It is due to the UI draw call being dependent it... I wasn't happy with that but didn't see a clean solution. Will go back tomorrow.
It would impact interactive performance somewhat but not the execution
from sverchok.
The function responsible is the draw_buttons
below, when I wrote this it was before stateful
and basically just a dictionary lookup, I wasn't happy with this then either but went on.

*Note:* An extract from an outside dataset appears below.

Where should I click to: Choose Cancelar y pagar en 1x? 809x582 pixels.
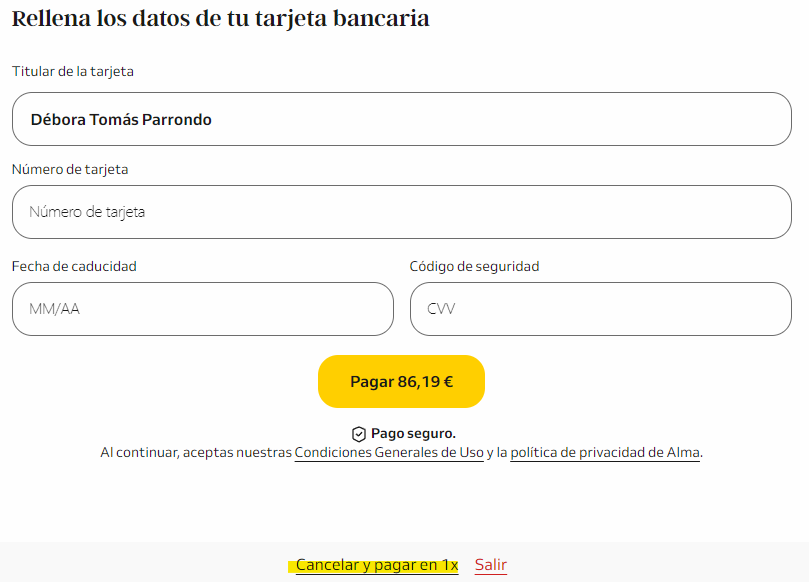(x=377, y=565)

It is quick enough anyway
But the stateful class which does the lookup and instantiates the class for each draw call, when just the class
contains sufficient information for the lookup.
def draw_buttons(self, context, layout):
props = self.compile().properties
for name in props.keys():
layout.prop(self, name)
def compile(self):
return _node_funcs[self.bl_idname]
# but in the stateful class
def compile(self):
return NodeStateful.get_cls(self.bl_idname)(self)
@staticmethod
def get_cls(bl_idname):
return _node_classes[bl_idname]
from sverchok.
@zeffii
Ok took care of that problem, it now uses the actual class instead of an instance.
from sverchok.
not sure how much time i'll have for this over the next two days . but will keep an eye on the changes
from sverchok.
I will also have less time but I want make this viable, will try to tick off as many boxes as I can
from sverchok.
Made an np version for cylinder faces/edges, not tested for optimization yet.
Cylinder went from around 20% of runtime to less tan 2%
Total exec time: NodeTree.002 0.027394
DAG build time: 0.000438 1.6%
Nodes:
SvRxNumberLinspace: Linspace.004 0.000204 0.7%
SvRxNodeTrig: Trig 0.000094 0.3%
SvRxNodeMath: Math 0.000090 0.3%
SvRxNodeVectorIn: Vector In 0.000134 0.5%
SvRxVirtualNode: VNode<Vector In> 0.000075 0.3%
SvRxNodeCreateMatrix: Create Matrix 0.007697 28.1%
SvRxNodeCircle: Circle 0.000239 0.9%
SvRxMatrixTransform: Transform 0.001235 4.5%
SvRxGeneratorTopology: Topology 0.000478 1.7%
SvRxNodeMeshOut: Mesh out 0.016669 60.8%
Node call time total: 0.026916 98.3%
Functions:
Add 1 0.000016 0.1%
Circle 1 0.000162 0.6%
Create Matrix 1 0.007425 27.1%
Cylinder 1 0.000340 1.2%
Linspace 1 0.000093 0.3%
Mesh out 3 0.016617 60.7%
Sincos 1 0.000016 0.1%
Transform 100 0.000439 1.6%
Vector In 2 0.000052 0.2%
Functon call total time 0.025158 91.8%
Processed Range Float in: 0.0001
Processed Math in: 0.0002
Processed Math.002 in: 0.0002
Processed Vector in in: 0.0002
Processed Math.001 in: 0.0002
Processed Vector in.001 in: 0.0002
Processed Matrix in in: 0.0015
Processed Circle in: 0.0001
Processed Matrix Apply in: 0.0025
Processed UV Connection in: 0.0052
Processed Viewer BMeshMK2 in: 0.0144
Node set updated in: 0.0247 seconds
from sverchok.
I think we can expect a something similar from updating create matrix.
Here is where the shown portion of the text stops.